***** Data *****

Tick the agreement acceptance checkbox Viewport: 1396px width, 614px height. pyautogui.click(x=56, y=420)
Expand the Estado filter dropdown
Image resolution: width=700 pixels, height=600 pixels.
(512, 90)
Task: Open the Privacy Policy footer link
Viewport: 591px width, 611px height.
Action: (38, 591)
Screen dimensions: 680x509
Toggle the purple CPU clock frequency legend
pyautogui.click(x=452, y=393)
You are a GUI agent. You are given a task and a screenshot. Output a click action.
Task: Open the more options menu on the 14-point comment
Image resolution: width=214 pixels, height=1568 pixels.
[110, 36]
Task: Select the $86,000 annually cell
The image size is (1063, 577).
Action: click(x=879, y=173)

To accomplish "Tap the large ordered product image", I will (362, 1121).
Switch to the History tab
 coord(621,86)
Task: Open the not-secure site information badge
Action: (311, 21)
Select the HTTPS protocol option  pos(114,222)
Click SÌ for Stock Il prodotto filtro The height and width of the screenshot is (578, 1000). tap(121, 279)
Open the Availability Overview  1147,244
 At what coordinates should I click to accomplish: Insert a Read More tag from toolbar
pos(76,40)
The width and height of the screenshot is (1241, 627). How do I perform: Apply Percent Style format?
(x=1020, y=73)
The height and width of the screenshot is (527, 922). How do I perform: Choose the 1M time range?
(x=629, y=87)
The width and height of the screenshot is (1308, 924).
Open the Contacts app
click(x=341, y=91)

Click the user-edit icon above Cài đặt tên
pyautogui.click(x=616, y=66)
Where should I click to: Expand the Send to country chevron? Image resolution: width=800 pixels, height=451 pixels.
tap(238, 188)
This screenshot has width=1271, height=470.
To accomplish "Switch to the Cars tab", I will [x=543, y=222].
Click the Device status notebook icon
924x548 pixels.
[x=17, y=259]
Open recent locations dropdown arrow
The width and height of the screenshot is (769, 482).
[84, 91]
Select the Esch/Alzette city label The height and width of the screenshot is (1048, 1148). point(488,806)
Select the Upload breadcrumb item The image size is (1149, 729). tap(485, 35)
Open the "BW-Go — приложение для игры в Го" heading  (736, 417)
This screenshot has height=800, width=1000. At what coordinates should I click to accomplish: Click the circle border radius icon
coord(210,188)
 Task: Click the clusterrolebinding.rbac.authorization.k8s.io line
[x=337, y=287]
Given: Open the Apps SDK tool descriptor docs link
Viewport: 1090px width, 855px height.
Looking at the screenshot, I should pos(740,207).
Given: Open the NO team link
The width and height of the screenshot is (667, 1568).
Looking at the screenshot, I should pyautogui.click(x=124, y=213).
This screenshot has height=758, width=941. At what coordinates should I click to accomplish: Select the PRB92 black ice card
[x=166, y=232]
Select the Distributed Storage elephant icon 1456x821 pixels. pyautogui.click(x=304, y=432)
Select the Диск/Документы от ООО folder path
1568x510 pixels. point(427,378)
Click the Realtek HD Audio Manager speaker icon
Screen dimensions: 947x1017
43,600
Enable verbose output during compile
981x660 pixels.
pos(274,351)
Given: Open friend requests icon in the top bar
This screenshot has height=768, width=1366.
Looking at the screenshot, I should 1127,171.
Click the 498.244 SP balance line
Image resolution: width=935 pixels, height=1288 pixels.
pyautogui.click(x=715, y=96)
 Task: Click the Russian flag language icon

*****

» Task brief
Look through the records and copy every line that has the word "dropdown".

» Task response
Expand the Estado filter dropdown
Open recent locations dropdown arrow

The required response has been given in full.